Notice of Pre-AIA or AIA Status
The present application, filed on or after March 16, 2013, is being examined under the first inventor to file provisions of the AIA .
Claim Rejections - 35 USC § 103
In the event the determination of the status of the application as subject to AIA 35 U.S.C. 102 and 103 (or as subject to pre-AIA 35 U.S.C. 102 and 103) is incorrect, any correction of the statutory basis (i.e., changing from AIA to pre-AIA ) for the rejection will not be considered a new ground of rejection if the prior art relied upon, and the rationale supporting the rejection, would be the same under either status.
The following is a quotation of 35 U.S.C. 103 which forms the basis for all obviousness rejections set forth in this Office action:
A patent for a claimed invention may not be obtained, notwithstanding that the claimed invention is not identically disclosed as set forth in section 102, if the differences between the claimed invention and the prior art are such that the claimed invention as a whole would have been obvious before the effective filing date of the claimed invention to a person having ordinary skill in the art to which the claimed invention pertains. Patentability shall not be negated by the manner in which the invention was made.
Claim(s) 1, 15, 31-33, and 35 are rejected under 35 U.S.C. 103 as being unpatentable over Sychev et al. (US 20240348783 A1) in view of Ivanovic et al. (US 20210185313 A1).
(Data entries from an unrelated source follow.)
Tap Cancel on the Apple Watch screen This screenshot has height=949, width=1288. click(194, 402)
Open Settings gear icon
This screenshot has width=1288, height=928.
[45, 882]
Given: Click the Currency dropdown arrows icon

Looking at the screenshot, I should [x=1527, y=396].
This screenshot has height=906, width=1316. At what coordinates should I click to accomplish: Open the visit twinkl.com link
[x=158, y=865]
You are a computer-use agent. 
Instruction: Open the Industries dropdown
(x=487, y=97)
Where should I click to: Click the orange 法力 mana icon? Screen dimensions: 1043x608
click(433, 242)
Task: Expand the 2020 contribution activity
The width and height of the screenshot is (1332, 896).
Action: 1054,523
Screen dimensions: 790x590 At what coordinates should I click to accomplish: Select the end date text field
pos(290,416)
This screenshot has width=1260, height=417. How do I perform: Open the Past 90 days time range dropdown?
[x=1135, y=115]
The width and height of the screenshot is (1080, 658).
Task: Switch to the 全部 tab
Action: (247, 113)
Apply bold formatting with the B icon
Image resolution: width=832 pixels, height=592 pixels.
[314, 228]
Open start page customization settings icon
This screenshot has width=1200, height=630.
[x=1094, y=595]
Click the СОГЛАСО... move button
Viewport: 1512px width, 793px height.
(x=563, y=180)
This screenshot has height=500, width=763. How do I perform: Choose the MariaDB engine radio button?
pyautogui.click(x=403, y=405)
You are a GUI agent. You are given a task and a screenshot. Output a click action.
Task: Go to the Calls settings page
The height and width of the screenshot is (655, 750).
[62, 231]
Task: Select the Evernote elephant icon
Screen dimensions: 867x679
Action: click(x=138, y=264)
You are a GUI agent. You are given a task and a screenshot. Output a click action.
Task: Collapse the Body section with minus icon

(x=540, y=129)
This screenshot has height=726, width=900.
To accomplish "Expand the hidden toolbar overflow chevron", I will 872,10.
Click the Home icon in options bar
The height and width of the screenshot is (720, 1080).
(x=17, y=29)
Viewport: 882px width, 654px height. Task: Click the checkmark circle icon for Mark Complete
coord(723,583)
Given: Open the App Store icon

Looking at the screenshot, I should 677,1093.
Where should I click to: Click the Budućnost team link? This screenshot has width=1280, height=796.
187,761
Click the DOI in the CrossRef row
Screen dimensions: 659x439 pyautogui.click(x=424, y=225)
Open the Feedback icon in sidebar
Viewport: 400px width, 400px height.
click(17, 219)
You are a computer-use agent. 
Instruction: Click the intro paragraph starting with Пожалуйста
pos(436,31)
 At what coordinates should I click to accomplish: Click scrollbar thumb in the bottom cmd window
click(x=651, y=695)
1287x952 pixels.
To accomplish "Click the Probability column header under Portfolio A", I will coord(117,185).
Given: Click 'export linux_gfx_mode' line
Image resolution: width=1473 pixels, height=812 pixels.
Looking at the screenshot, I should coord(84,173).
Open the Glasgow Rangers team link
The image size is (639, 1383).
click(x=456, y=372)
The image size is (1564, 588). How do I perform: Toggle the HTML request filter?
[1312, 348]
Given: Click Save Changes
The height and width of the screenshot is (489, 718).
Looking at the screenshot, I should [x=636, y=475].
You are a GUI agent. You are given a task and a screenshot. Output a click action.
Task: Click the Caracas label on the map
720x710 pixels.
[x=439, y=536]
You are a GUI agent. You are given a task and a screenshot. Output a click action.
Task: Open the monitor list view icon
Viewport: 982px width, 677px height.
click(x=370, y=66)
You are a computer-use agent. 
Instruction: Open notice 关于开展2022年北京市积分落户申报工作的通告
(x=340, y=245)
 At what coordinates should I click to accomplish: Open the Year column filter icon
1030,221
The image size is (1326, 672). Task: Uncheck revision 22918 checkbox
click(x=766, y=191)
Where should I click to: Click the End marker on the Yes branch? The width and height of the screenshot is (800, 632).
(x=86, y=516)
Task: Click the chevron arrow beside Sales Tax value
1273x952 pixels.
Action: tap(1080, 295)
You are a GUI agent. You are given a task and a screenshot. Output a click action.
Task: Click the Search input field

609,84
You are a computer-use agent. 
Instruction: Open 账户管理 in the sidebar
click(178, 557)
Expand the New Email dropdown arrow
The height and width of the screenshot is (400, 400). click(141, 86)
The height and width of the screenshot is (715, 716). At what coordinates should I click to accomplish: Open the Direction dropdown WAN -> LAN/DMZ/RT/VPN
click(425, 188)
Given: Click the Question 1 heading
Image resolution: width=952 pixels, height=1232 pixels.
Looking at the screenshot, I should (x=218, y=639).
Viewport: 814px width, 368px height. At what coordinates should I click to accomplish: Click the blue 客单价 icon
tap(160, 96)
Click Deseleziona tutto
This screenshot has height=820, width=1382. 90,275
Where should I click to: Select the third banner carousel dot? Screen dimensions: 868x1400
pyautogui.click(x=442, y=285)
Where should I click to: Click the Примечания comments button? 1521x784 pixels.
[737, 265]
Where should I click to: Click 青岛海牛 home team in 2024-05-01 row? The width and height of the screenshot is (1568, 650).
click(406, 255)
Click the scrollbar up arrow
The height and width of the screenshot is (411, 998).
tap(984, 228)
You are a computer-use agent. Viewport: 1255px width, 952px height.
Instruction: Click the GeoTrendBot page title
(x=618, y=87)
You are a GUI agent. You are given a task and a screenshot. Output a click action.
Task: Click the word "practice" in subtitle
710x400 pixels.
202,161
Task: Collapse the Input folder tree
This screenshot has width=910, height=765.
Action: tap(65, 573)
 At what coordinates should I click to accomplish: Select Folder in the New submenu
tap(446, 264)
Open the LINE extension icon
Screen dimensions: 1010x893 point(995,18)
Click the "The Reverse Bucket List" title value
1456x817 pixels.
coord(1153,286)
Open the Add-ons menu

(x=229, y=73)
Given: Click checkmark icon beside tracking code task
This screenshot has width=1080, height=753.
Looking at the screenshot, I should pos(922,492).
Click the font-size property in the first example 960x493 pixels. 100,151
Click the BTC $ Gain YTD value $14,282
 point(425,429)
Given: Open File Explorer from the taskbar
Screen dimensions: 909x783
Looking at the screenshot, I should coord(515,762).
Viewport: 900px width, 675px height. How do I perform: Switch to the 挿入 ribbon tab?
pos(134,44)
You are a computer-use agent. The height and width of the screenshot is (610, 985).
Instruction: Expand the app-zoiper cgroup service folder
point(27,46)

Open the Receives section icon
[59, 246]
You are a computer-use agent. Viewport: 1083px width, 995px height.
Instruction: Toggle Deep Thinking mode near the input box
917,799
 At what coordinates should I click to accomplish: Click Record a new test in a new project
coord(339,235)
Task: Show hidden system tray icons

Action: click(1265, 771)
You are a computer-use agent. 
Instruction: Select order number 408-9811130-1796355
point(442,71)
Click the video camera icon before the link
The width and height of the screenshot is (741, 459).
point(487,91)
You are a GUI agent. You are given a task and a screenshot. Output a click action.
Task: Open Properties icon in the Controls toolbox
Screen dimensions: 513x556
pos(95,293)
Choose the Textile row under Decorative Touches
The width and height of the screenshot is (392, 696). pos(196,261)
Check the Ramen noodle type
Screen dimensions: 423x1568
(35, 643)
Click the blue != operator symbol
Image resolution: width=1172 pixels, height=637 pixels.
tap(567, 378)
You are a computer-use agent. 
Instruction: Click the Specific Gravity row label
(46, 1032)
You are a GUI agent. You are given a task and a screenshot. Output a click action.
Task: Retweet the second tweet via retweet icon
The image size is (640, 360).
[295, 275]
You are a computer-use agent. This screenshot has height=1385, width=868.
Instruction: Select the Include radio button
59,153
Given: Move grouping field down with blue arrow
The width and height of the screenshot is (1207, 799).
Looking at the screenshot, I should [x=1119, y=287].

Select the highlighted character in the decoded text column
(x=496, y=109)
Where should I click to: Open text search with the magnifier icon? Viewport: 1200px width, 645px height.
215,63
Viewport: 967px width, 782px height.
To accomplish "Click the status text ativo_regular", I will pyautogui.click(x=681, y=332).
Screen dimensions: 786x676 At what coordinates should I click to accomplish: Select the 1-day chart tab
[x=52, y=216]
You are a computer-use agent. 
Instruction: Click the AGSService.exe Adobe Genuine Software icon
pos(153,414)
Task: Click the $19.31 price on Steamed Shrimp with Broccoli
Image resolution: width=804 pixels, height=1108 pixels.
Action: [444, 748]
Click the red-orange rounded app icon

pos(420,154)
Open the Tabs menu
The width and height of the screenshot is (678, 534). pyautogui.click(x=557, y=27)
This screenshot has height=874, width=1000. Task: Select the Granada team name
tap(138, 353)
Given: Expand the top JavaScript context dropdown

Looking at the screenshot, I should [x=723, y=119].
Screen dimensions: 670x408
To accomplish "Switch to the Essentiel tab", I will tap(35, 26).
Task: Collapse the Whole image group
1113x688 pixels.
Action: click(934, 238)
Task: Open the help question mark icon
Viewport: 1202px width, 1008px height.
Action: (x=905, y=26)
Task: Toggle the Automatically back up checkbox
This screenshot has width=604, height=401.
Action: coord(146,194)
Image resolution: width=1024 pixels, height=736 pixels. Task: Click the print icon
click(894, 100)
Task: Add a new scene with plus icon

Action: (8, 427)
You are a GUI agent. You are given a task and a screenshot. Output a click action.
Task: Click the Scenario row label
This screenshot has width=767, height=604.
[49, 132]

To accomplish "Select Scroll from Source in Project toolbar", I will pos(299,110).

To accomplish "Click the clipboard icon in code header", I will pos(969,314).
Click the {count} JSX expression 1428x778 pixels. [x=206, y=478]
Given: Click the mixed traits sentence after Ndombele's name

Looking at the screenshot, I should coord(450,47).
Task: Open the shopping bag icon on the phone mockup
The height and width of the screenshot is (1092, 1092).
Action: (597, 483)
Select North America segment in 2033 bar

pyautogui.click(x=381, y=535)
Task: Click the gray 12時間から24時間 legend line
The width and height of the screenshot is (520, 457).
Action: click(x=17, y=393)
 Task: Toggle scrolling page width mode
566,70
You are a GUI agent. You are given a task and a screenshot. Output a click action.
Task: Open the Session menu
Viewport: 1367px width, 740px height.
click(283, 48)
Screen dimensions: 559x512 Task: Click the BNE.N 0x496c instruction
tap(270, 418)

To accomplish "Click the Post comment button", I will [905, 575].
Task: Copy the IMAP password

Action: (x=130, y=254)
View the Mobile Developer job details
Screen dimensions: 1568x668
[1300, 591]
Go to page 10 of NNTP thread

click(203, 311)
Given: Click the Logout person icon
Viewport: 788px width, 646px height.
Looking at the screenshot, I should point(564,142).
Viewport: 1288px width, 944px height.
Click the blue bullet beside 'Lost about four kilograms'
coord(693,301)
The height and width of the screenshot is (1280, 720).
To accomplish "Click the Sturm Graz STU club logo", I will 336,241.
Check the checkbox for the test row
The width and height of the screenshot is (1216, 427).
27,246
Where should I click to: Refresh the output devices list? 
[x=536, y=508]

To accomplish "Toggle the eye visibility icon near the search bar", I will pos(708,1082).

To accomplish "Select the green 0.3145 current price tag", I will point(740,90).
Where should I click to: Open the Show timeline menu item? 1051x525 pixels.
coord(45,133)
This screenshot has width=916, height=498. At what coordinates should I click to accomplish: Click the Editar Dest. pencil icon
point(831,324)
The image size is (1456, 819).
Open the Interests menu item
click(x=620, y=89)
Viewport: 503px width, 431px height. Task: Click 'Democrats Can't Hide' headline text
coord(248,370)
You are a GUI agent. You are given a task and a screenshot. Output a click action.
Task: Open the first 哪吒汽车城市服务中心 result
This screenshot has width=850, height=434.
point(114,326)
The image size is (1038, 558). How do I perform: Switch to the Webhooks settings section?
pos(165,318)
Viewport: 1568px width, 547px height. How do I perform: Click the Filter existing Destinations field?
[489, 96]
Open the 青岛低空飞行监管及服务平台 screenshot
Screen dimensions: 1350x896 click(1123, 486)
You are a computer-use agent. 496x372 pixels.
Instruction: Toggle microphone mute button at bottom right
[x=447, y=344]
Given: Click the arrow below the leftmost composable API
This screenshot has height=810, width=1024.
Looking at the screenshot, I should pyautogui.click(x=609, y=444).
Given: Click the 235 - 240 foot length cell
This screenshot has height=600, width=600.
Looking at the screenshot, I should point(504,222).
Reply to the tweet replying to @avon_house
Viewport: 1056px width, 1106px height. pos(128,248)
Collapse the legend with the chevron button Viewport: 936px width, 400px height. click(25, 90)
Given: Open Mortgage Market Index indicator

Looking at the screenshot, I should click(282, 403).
Re claim 1, Sychev discloses a method for image decoding, comprising:
obtaining spatial point differentiation information (Sychev: Fig. 21, input encoded picture data), and
decoding a picture bitstream to obtain quantized residual values (Sychev: Fig. 21, quantized coefficients 309);
for any one of the quantized residual values, performing dequantization on the quantized residual value based on the dequantization precision parameter corresponding to the quantized residual value, to obtain reconstructed residual values (Sychev: Fig. 21, inverse quantization unit 310; Fig. 21, reconstructed residual block 313); and
performing a synthesis transform on the reconstructed residual values to obtain a reconstructed picture block (Sychev: Fig. 21, reconstruction unit 314 yields reconstructed block 315).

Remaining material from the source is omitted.